Learning Complex Dexterous Manipulation with Deep Reinforcement Learning and Demonstrations
Date: 2025-06-04
[arXiv Link]:(https://arxiv.org/pdf/1709.10087)
Key Points:
- Integrates expert demonstrations into RL by adding a demonstration‐constraint term to the policy gradient loss.
- Ensures that initially, the policy strongly mimics expert trajectories; over time, this imitation weight is annealed to allow exploration.
- Bridges the gap between pure imitation learning and pure RL, resulting in faster convergence and better final performance.
Key Methods:
- Loss function:
[
\mathcal{L} = \mathcal{L}{\text{RL}} + \lambda(t)\,\mathcal{L}{\text{demo}},
]
where $\mathcal{L}_{\text{demo}}$ encourages matching the expert’s action distribution (e.g., cross‐entropy), and $\lambda(t)$ decays from $\lambda_0$ to 0 over training.

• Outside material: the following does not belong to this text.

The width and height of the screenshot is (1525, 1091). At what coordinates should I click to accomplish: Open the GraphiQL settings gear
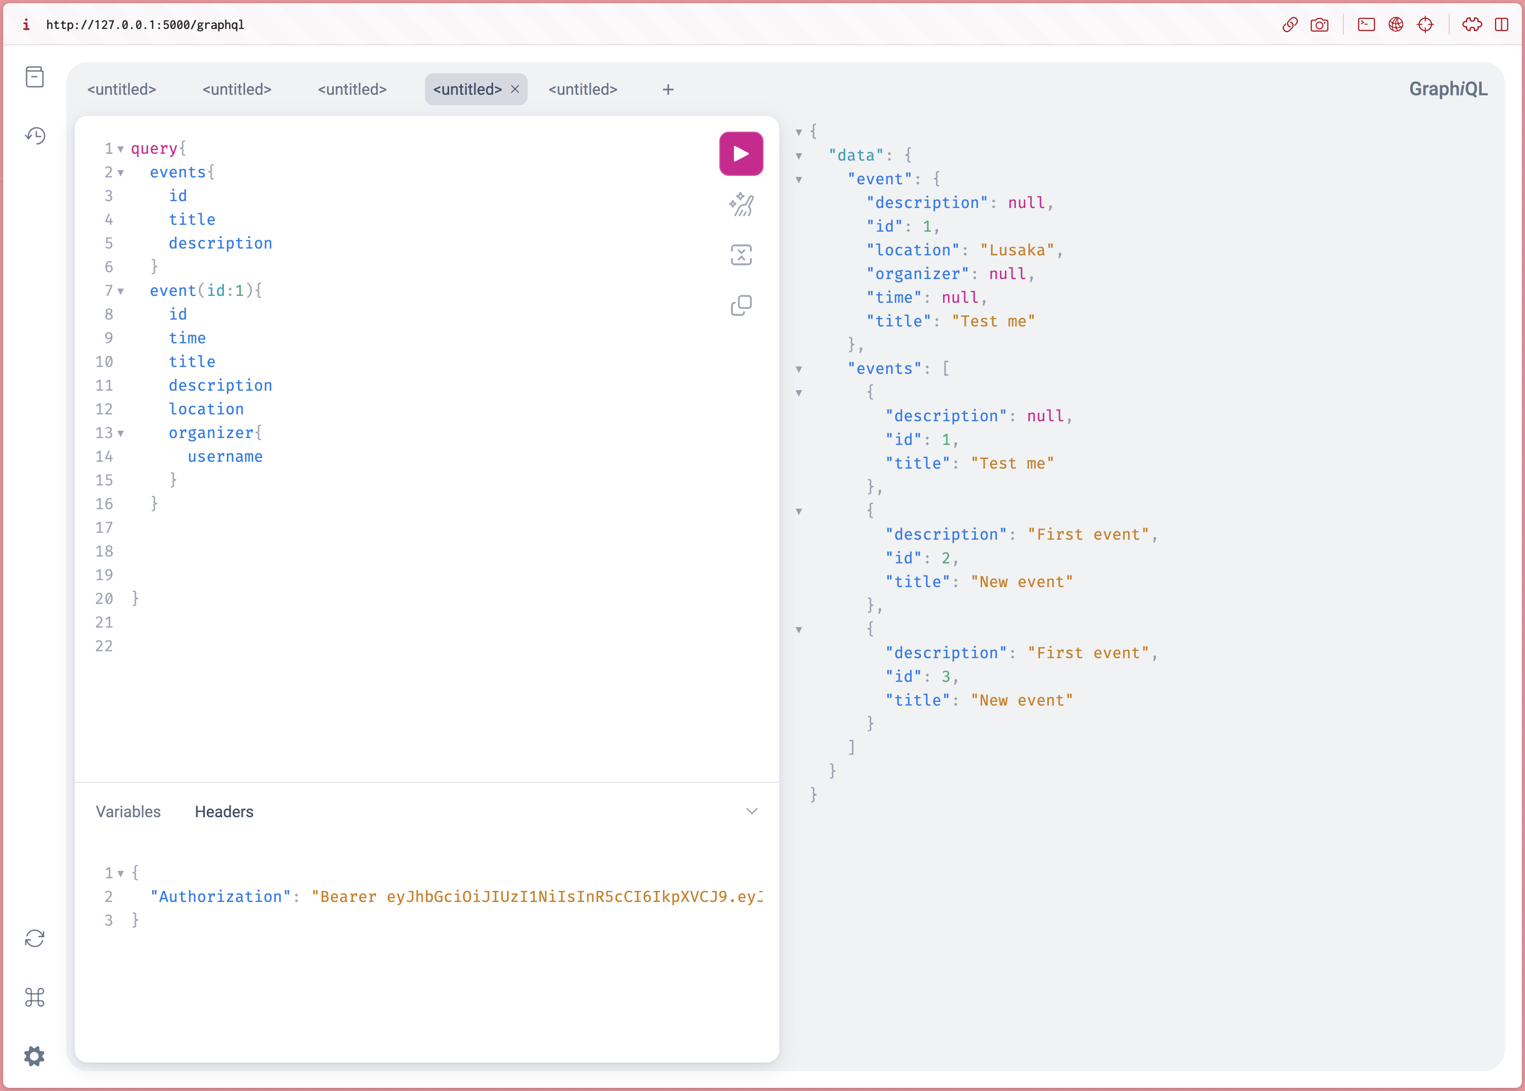(34, 1056)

- Annealing schedule: often linear or exponential decay for $\lambda(t)$, ensuring early guidance from demonstrations and eventual policy autonomy.
- Expert buffer: store a fixed set of high‐quality trajectories; sample mini‐batches from both on‐policy rollout buffer (for RL loss) and expert buffer (for imitation loss).
- PPO‐based optimization: combine GAE (Generalized Advantage Estimation) for $\mathcal{L}{\text{RL}}$ and cross‐entropy on expert states for $\mathcal{L}{\text{demo}}$.